Coupled with a cancelled trip this week, it gives me a bit more time to catch up with myself. And at such a busy time of year, and with the commercial festival known as Christmas looming over the cold, neon-lit horizon, that’s a welcome thing.

How often do we get caught up in the often completely mental Christmas hype that actually has nothing to do with the substantive reason for the day? Christmas is the celebration of the birth of Christ – nothing more.

Not to say that Jesus entering the world was an insignificant event, of course. It’s probably the biggest event of the last two thousand years (albeit with Lost season 4 this coming February a close second). It’s just that the significance of that birth has been lost, sadly, in the cacophony of messages that tell us that we obviously don’t love our friends and family if we don’t splash out enough cash on presents for them.

Sorry to sound like a grumpy old man. I do like a lot about Christmas – it’s just it’s so draining when the run-up to it is longer, louder and more irrelevant as each year goes by.

4 thoughts on “Cancelled

  1. I think that you’re being a bit “black and white” here. My family doesn’t celebrate Christmas as Christians, nor do we view it as a way of showing how much we love each other with present one-upmanship.
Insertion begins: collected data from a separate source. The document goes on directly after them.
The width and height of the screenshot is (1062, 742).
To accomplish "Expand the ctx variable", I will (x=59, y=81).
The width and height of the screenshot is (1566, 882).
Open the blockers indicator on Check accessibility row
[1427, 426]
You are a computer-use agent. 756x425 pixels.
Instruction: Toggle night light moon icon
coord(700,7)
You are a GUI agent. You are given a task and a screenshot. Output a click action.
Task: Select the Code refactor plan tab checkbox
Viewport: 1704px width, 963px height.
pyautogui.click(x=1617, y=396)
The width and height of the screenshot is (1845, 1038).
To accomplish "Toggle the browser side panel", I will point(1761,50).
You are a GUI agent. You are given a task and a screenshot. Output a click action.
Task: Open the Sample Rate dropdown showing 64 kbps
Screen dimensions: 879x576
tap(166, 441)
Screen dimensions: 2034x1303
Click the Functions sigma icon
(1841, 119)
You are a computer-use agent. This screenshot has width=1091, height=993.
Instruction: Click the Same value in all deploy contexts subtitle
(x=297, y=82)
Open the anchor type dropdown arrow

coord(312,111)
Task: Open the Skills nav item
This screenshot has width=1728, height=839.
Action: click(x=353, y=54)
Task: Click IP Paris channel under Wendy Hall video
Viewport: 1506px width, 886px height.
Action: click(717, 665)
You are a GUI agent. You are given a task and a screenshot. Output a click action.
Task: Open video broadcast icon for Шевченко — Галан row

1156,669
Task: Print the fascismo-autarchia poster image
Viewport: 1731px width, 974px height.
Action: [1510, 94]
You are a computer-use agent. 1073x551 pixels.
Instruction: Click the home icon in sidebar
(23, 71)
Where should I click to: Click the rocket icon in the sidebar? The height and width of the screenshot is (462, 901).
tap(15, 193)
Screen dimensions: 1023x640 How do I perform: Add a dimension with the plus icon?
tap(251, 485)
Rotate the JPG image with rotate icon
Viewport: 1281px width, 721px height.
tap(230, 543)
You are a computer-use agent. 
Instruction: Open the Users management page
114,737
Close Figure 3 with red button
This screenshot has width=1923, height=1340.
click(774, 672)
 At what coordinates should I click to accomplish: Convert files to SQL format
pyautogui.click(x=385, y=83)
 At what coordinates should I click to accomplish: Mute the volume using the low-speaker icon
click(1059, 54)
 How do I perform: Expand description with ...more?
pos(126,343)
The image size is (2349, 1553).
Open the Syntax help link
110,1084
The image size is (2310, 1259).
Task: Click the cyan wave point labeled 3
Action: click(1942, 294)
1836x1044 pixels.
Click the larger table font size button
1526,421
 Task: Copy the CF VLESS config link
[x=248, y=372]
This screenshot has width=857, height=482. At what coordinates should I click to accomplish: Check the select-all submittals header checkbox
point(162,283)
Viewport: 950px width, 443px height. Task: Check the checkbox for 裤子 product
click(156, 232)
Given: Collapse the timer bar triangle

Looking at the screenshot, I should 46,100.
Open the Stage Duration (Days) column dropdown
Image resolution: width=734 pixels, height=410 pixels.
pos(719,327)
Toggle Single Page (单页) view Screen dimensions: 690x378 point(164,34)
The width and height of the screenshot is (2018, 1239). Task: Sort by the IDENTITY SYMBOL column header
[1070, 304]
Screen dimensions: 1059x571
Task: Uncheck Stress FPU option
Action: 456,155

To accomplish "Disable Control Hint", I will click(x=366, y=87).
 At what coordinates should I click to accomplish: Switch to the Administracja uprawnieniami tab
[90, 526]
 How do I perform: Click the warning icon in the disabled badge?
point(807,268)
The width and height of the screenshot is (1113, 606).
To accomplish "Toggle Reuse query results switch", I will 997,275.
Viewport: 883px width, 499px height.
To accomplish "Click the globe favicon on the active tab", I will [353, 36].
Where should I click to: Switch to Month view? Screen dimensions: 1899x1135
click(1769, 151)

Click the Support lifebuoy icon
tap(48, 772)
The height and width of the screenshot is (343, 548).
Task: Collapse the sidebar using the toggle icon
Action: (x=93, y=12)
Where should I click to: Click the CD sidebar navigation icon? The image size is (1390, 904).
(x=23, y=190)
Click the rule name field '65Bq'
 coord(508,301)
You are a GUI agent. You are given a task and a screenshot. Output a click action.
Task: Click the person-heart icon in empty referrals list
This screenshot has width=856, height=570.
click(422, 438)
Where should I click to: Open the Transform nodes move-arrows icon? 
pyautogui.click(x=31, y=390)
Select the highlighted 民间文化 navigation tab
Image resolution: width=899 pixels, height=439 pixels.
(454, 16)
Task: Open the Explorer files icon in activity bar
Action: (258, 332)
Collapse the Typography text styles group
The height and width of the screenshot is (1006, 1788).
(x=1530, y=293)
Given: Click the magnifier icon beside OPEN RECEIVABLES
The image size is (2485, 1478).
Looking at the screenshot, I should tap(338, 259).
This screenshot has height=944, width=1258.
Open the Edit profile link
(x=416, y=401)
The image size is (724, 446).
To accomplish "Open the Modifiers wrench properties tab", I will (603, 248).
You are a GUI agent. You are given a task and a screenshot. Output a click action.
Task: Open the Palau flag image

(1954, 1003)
Yet Christmas is still my favourite time of the year. Why? Because it is an excuse for the whole family to gather for a few days of relaxation, eating, and socialising.

    Yes, I enjoy giving and receiving gifts, but the thing that I appreciate most about Christmas is the down-time with my family. I’ll bet that I’m not the only one of that view, either. Sure, the commercialism gets rammed down our throats, but I wonder how many people will say “all this advertising in October has simply ruined Christmas for me. I can’t possibly enjoy my family time after that”. So for me, Christmas is nothing to do with the birth of Christ, and everything about having a nice time with my family.

    And what do you mean about getting caught up in the Christmas hype? Surely that says more about how suggestible a person is to advertisers than it does about the relevance of the festival itself?

    Happy Festivus.

  2. Well, from a Christian perspective, Justin, things are black and white – there’s one key reason for Christmas, and everything else is superfluous.

    You are right that Christmas, however, is also a nice time for families – I too appreciate the food, relaxation etc. However you don’t need six weeks or more of rampant commercialism to make that happen. It’s sad in a way that for many people, that’s the only time it happens.

  3. Things that are off the agenda for me this weekend:

    1. Eating a frozen banana
    2. Visiting Uzbekistan
    3. Learning the flugelhorn

    I just don’t have the time.

    Christmas isn’t really about celebrating Christ’s birth in the same way that we celebrate someone’s birthday. It’s not just a “let’s give thanks for this person’s coming into being” on the same level. I feel that’s something we often miss (not just in secular society either).

    It celebrates God’s most specific and personal way of communicating with mankind. It celebrates that God chose to enter earth as a man, to “ransom captive Israel”, to set the prisoner free. So Christians celebrate the freedom that God has given them, the love he has lavished upon them and the glory he has revealed to them. What better time to remind ourselves of that than in the darkest part of the year!